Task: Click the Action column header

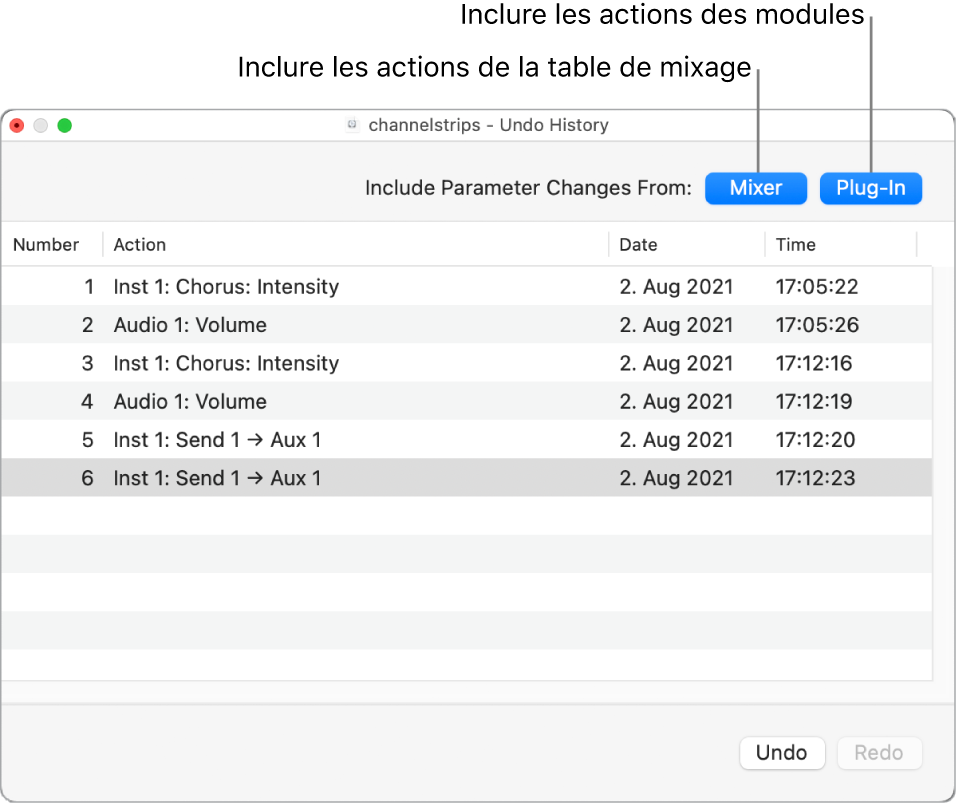Action: [139, 244]
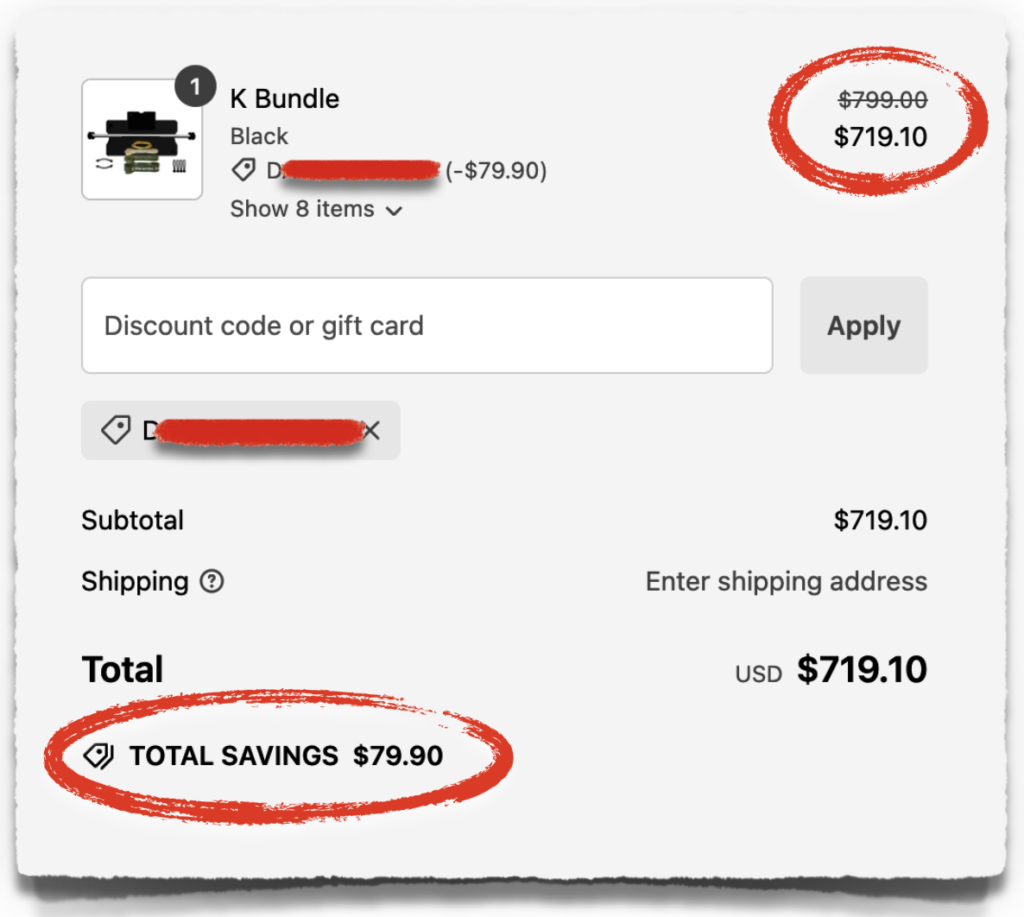Select the tag icon on the applied discount pill

115,429
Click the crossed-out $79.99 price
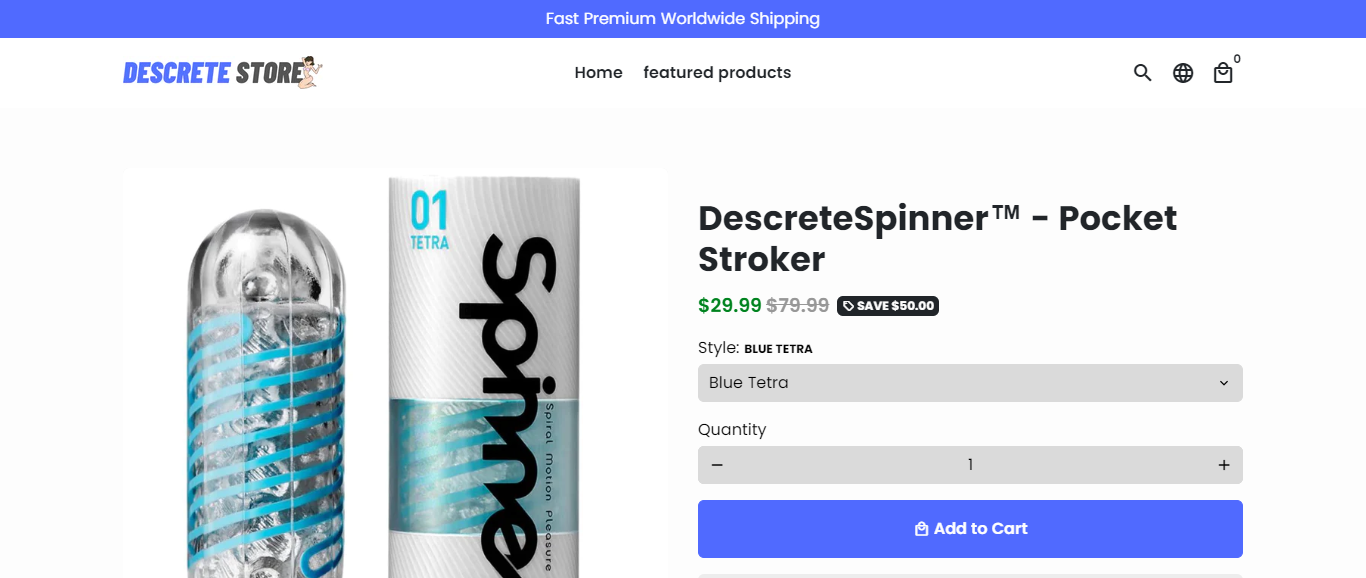1366x578 pixels. coord(798,305)
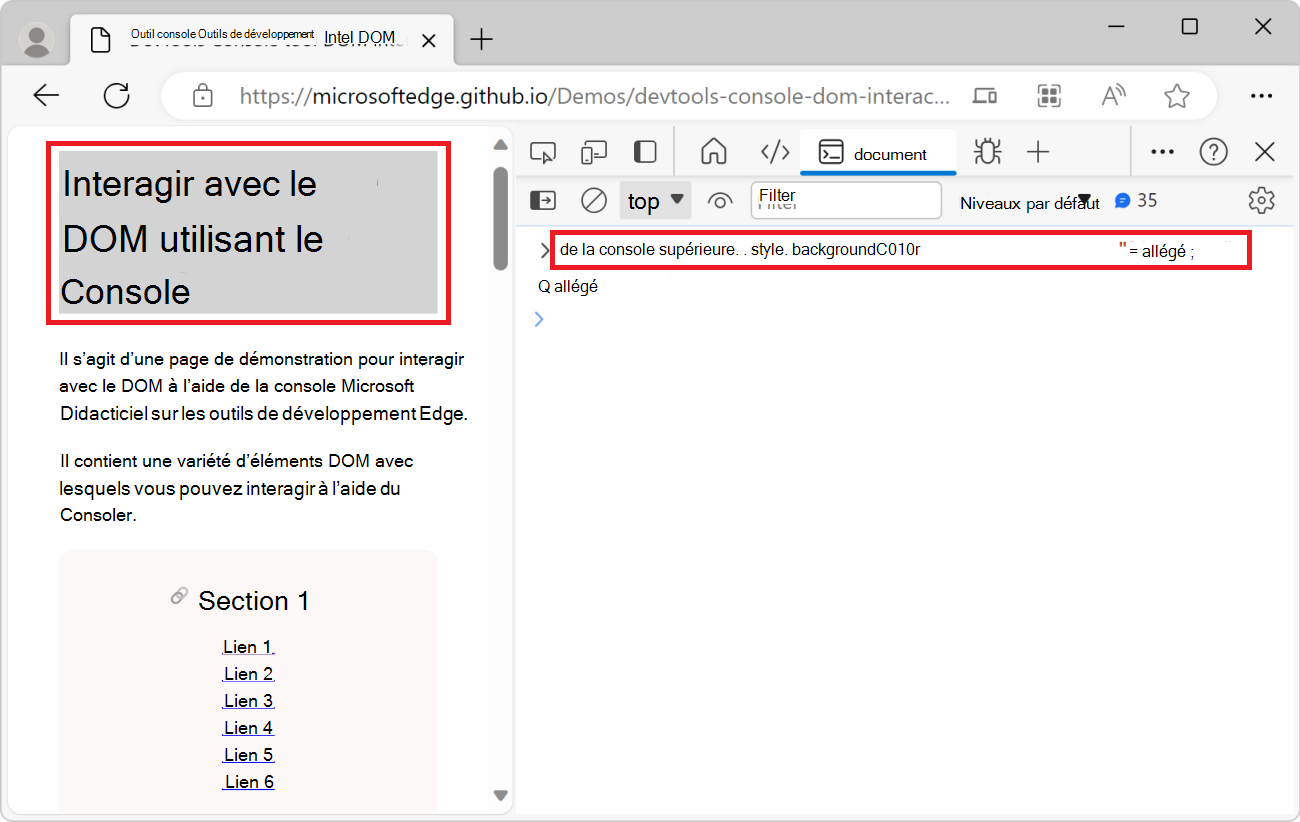The width and height of the screenshot is (1300, 822).
Task: Open the Niveaux par défaut dropdown
Action: [1030, 200]
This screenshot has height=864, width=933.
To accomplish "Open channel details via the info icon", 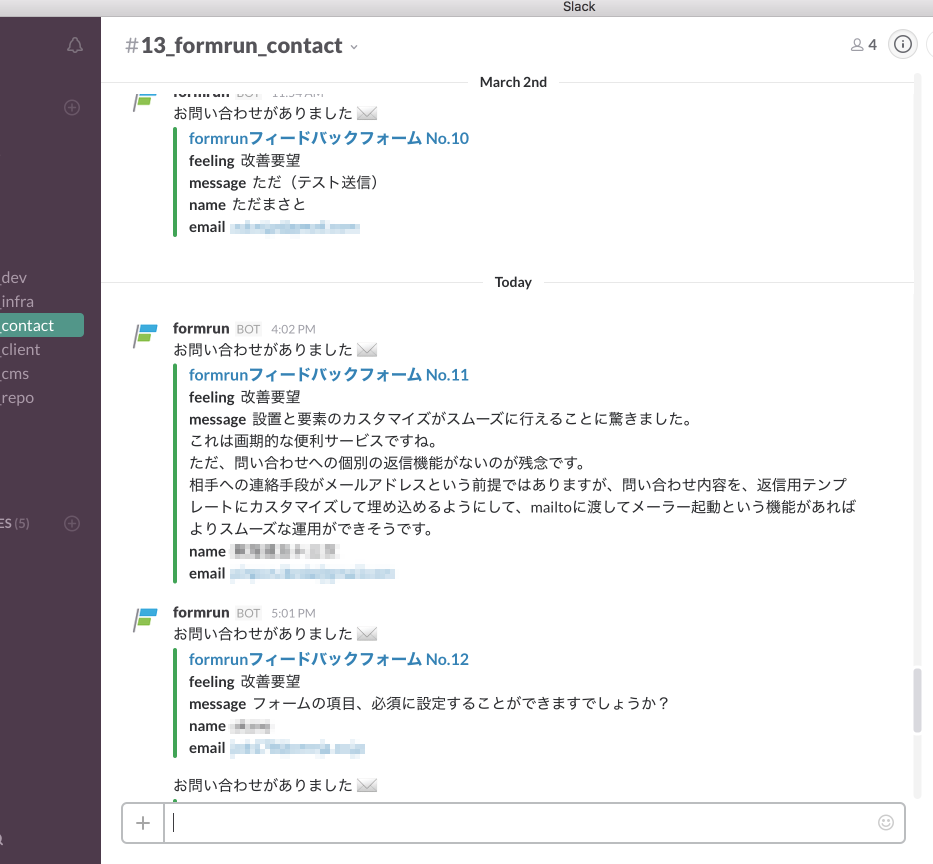I will 903,44.
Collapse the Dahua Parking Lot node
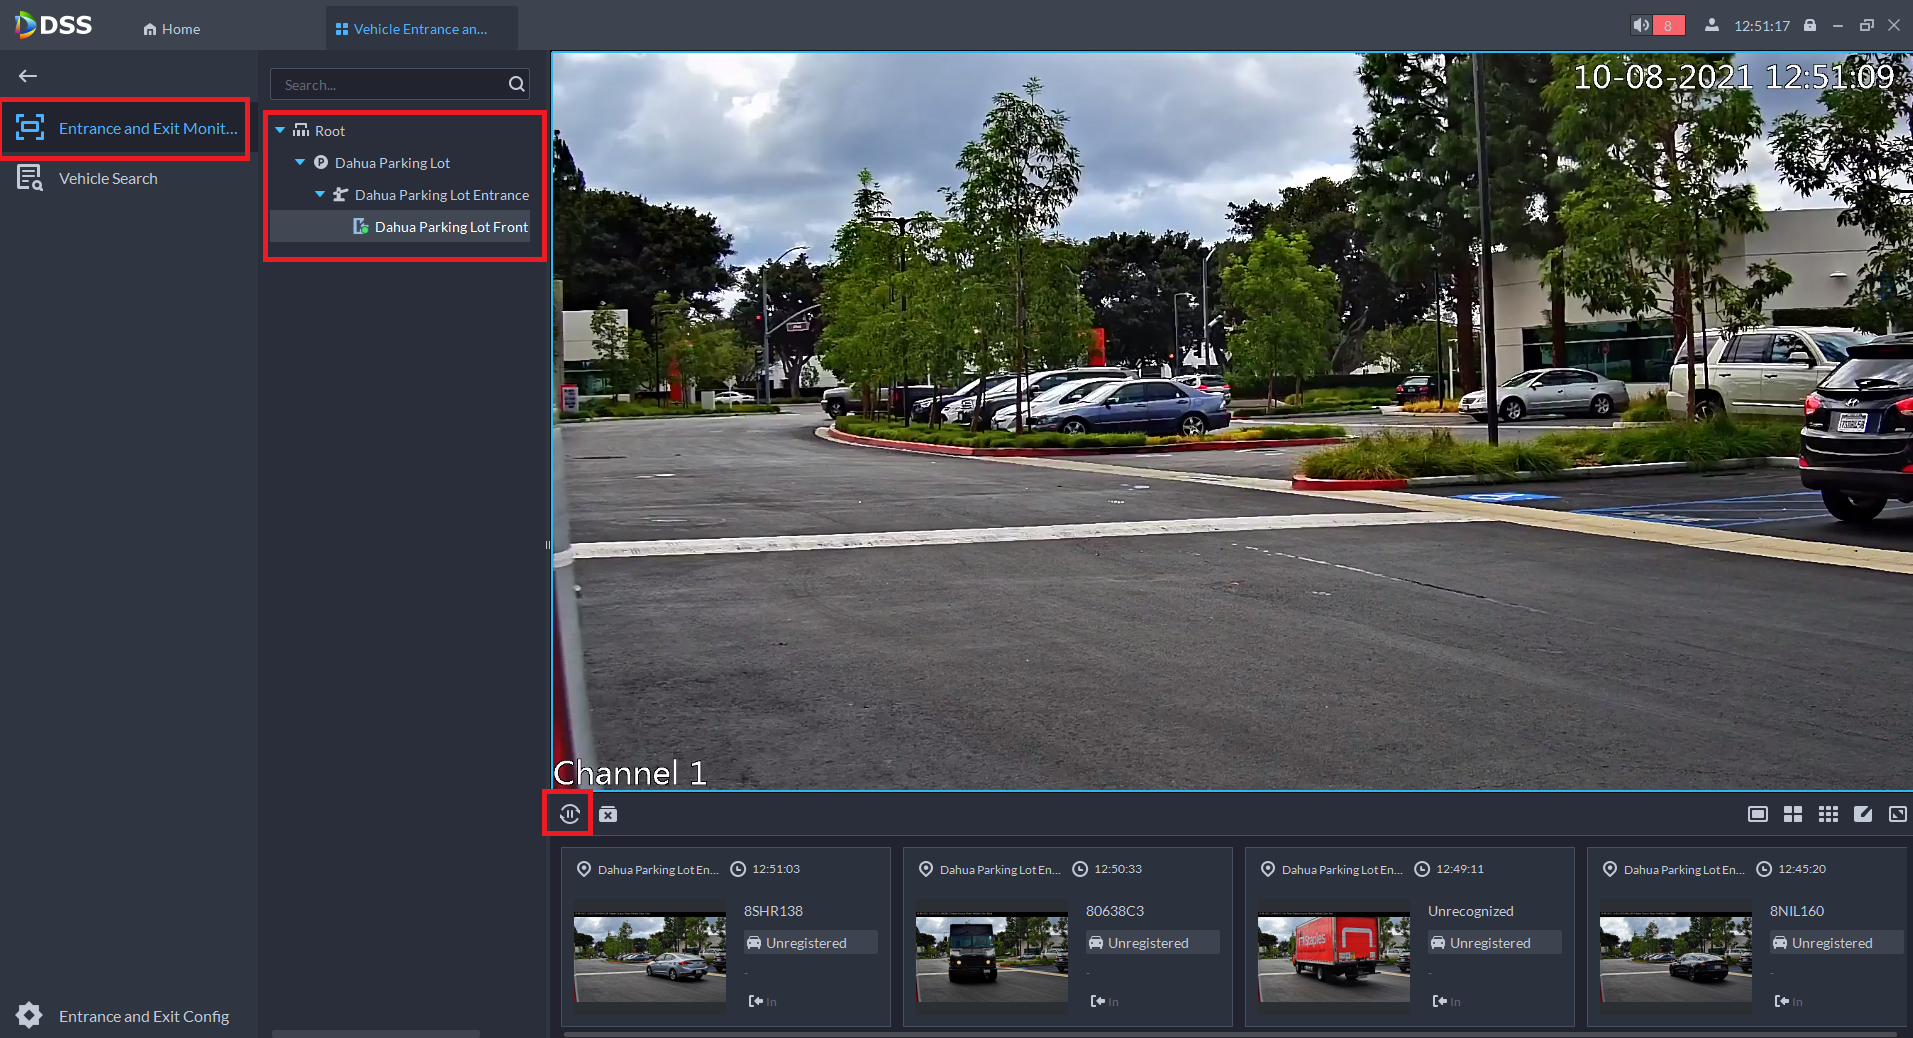The height and width of the screenshot is (1038, 1913). pos(300,162)
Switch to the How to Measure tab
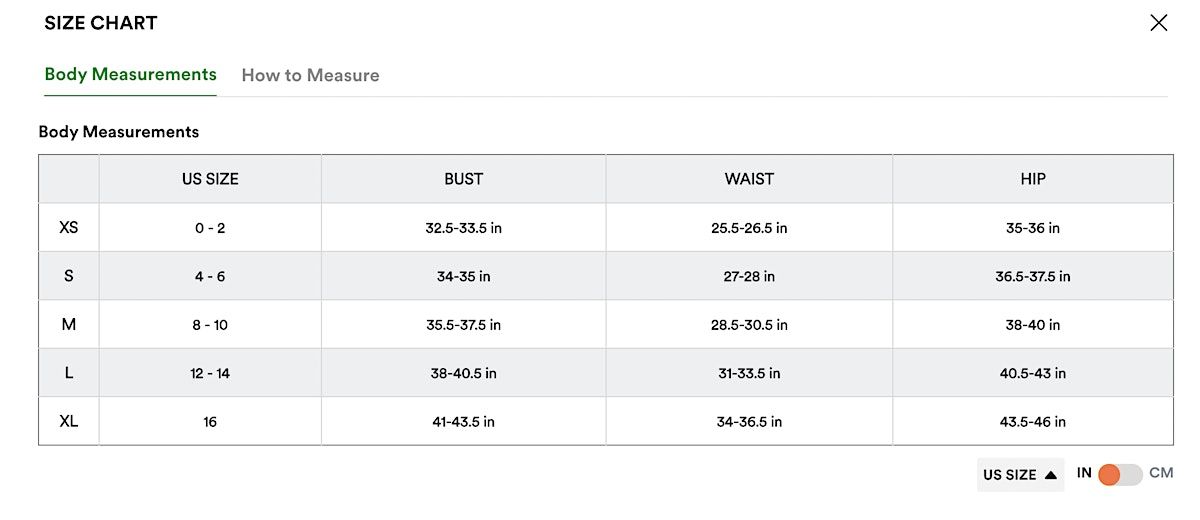Screen dimensions: 1200x520 pos(310,75)
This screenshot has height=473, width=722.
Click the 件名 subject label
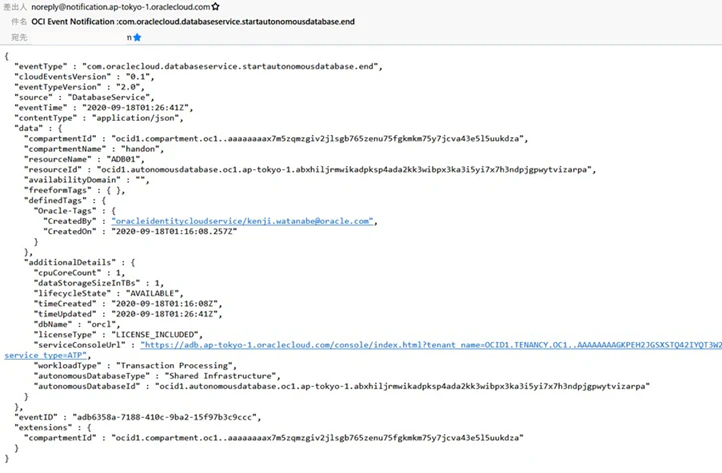(19, 22)
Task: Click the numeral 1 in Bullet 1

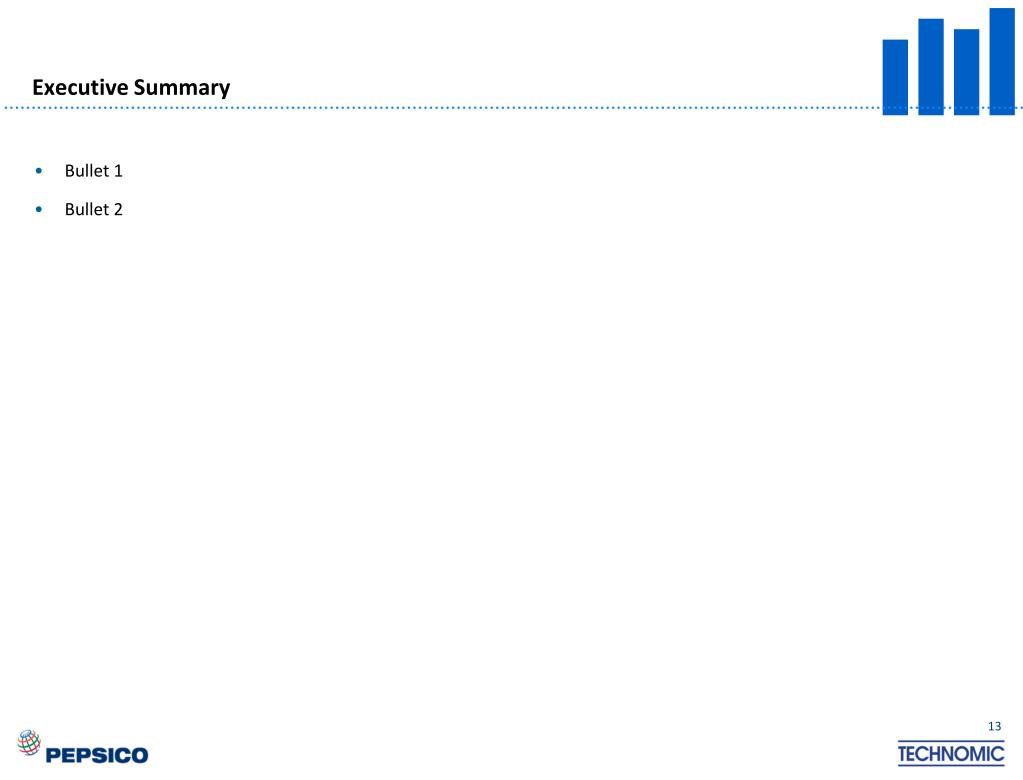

--- --- ---

The request –
Could you update the data from the line that contains "This screenshot has height=473, width=722." through the end, swapping "subject label" for "subject heading" and leaving everything else untouched? Give back only those lines, without the pictures.

Answer to this exercise –
This screenshot has height=473, width=722.
Click the 件名 subject heading
(19, 22)
Task: Click the numeral 1 in Bullet 1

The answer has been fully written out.